MATERIAL SHOWN ::
'''

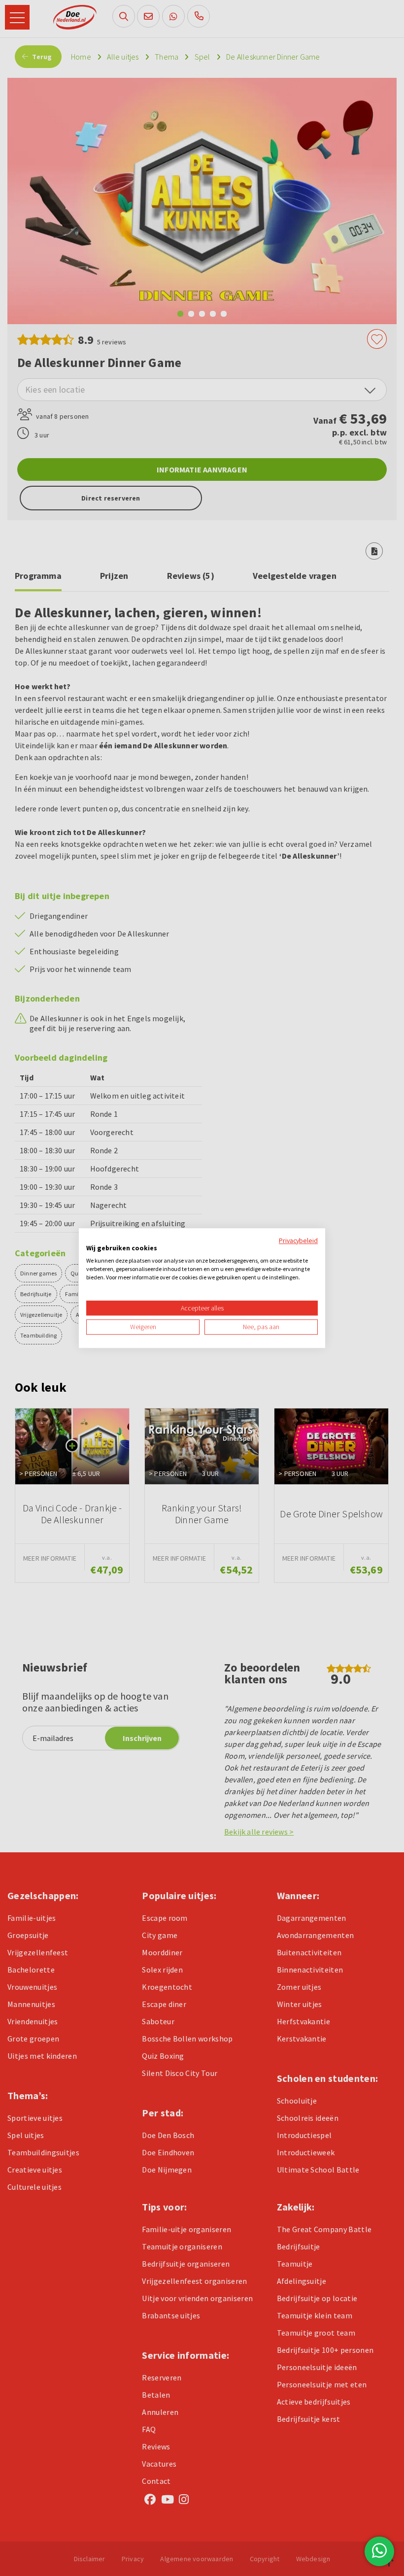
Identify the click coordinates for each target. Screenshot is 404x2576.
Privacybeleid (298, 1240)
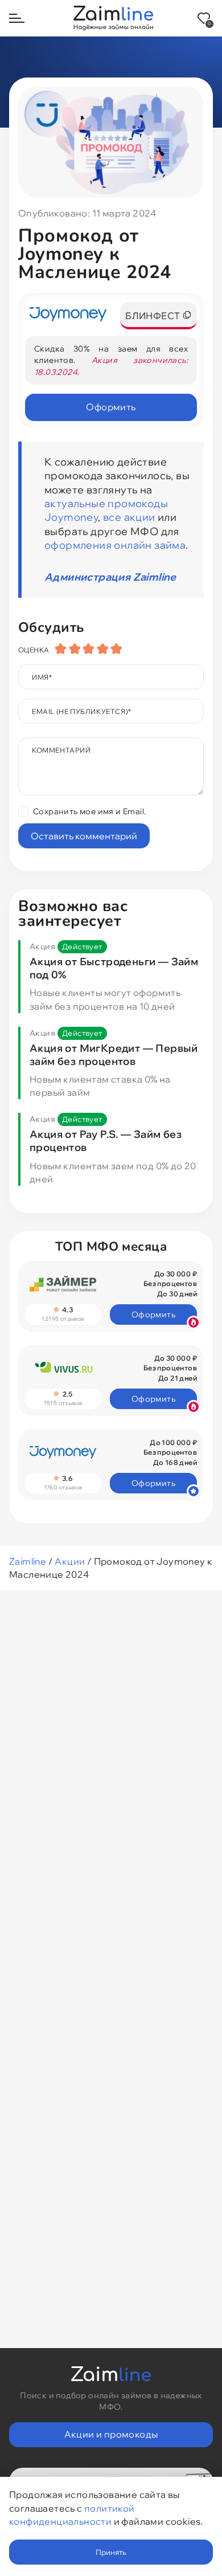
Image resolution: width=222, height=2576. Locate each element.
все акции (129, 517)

'''
'''

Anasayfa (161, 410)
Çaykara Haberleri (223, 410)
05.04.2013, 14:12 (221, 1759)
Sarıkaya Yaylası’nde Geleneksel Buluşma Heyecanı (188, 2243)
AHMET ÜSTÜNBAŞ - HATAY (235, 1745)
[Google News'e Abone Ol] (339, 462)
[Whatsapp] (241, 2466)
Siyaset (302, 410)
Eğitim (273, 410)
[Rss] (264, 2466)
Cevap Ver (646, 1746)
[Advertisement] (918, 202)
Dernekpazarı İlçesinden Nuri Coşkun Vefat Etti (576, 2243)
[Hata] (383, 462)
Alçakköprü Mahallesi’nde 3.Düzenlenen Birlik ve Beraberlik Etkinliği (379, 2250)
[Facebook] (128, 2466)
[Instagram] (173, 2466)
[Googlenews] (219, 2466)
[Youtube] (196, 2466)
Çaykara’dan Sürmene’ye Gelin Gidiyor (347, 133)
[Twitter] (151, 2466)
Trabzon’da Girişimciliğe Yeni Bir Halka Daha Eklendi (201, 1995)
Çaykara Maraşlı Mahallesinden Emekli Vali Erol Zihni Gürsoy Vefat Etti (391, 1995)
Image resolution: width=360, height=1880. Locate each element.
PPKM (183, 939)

'''

TASK INSTRUCTIONS :: Nothing but a number should be given: the count of lines above that hold "Çaykara".

SOLUTION TO THE EXERCISE :: 3